BILL NUMBER: SCR 42 CHAPTERED
BILL TEXT
RESOLUTION CHAPTER 29
FILED WITH SECRETARY OF STATE APRIL 2, 2004
ADOPTED IN ASSEMBLY MARCH 30, 2004
ADOPTED IN SENATE JANUARY 28, 2004
AMENDED IN SENATE JANUARY 15, 2004
INTRODUCED BY Senator Soto
(Coauthors: Senators Figueroa and Ortiz)
JUNE 30, 2003
Senate Concurrent Resolution No. 42--Relative to women's health.
LEGISLATIVE COUNSEL'S DIGEST
SCR 42, Soto. Women In Pain Awareness Month.

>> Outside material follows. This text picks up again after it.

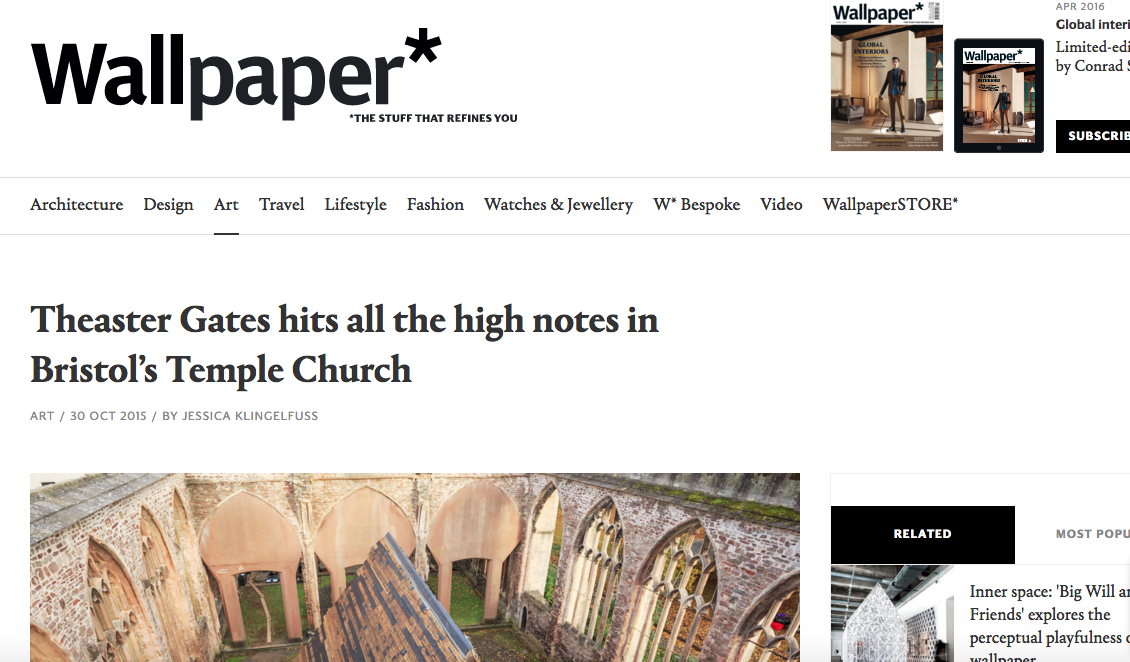
Task: Click the Subscribe button
Action: click(x=1093, y=136)
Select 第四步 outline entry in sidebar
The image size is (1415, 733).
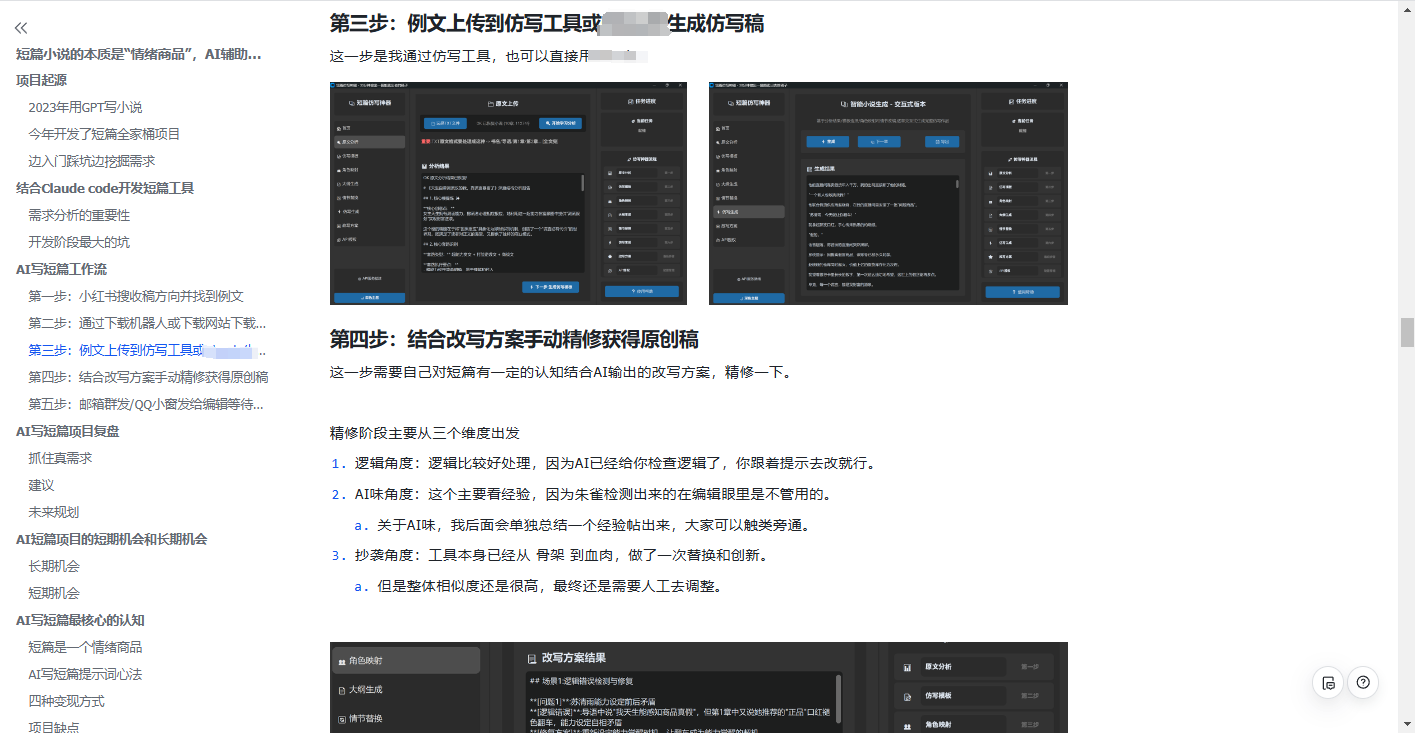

This measure would recognize the important need to raise awareness
concerning gender disparity in pain assessment and treatment in the
United States, and would declare the month of February as Women In
Pain Awareness Month.
WHEREAS, Research indicates that differences in men and women
exist in the experience of pain, with women experiencing and
reporting both more frequent and greater pain. Yet, rather than
receiving greater, or, at least as effective treatment for their pain
as men, women are more likely to be less well treated than men for
their painful symptoms; and
WHEREAS, There are numerous factors that contribute to this
undertreatment, but the literature supports the conclusion that there
are gender-based biases regarding women's pain experiences. These
biases have led health care providers to discount women's self
reports of pain at least until there is objective evidence for the
pain's cause. Medicine's focus on objective factors and its cultural
stereotypes of women combine insidiously to leave women at greater
risk for inadequate pain relief and continued suffering; and
WHEREAS, Women have a higher prevalence of chronic pain syndromes
and diseases associated with chronic pain, such as fibromyalgia,
reflex sympathetic dystrophy, or osteoarthritis, than men, and women
are biologically more sensitive to pain than men and respond
differently to certain analgesics; and
WHEREAS, Women's pain reports are taken less seriously than men's
and women receive less aggressive treatment than men for their pain;
and
WHEREAS, Although women have more coping mechanisms to deal with
pain, this may contribute to a general perception that they can put
up with more pain and that their pain does not need to be taken as
seriously; and
WHEREAS, Although women more frequently report pain to a health
care provider, they are more likely to have their pain reports
discounted as "emotional" or "psychogenic" and, therefore, "not real"
; and
WHEREAS, Subjective response to painful stimuli is an accurate
indication of pain experienced, according to a study published in
June 2003 in the Proceedings of the National Academy of Sciences; and
WHEREAS, Women are socialized to attend more to their physical
appearance, and are more likely than men to have health care
providers assume they are not in pain if they look more physically
attractive; and
WHEREAS, Men with chronic pain are more likely to delay seeking
treatment, but generally receive a more agressive response by health
care providers once they enter the health care system; and
WHEREAS, Both men and women are more likely to have the emotional
or psychological component of their pain experience suppressed due to
Western medicine's tendency to separate mind and body and to view
objective, biological "facts" as more credible than subjective
feelings; and
WHEREAS, It is necessary to begin educating health care providers
and those who train them to expose biases that lead to the
undertreatment of women in pain; and
WHEREAS, Medical schools should endorse, and teach students, an
approach that best elicits the concerns of any patient in pain, and
that does not discount the patient's subjective reports of pain,
which will require attentiveness to the emotional aspects of the
patient's reports of pain; and
WHEREAS, There needs to be scrutiny on the part of quality care
evaluators as well as ethical awareness raising by institutional
ethics committees about the current bias in the pain treatment of
women; now, therefore, be it
Resolved by the Senate of the State of California, the Assembly
thereof concurring, That the Legislature recognizes the important
need to raise awareness concerning gender disparity in pain
assessment and treatment in the United States; and be it further
Resolved, That the Legislature hereby proclaims the month of
February as Women In Pain Awareness Month; and be it further
Resolved, That the Secretary of the Senate transmit copies of this
resolution to the author for appropriate distribution.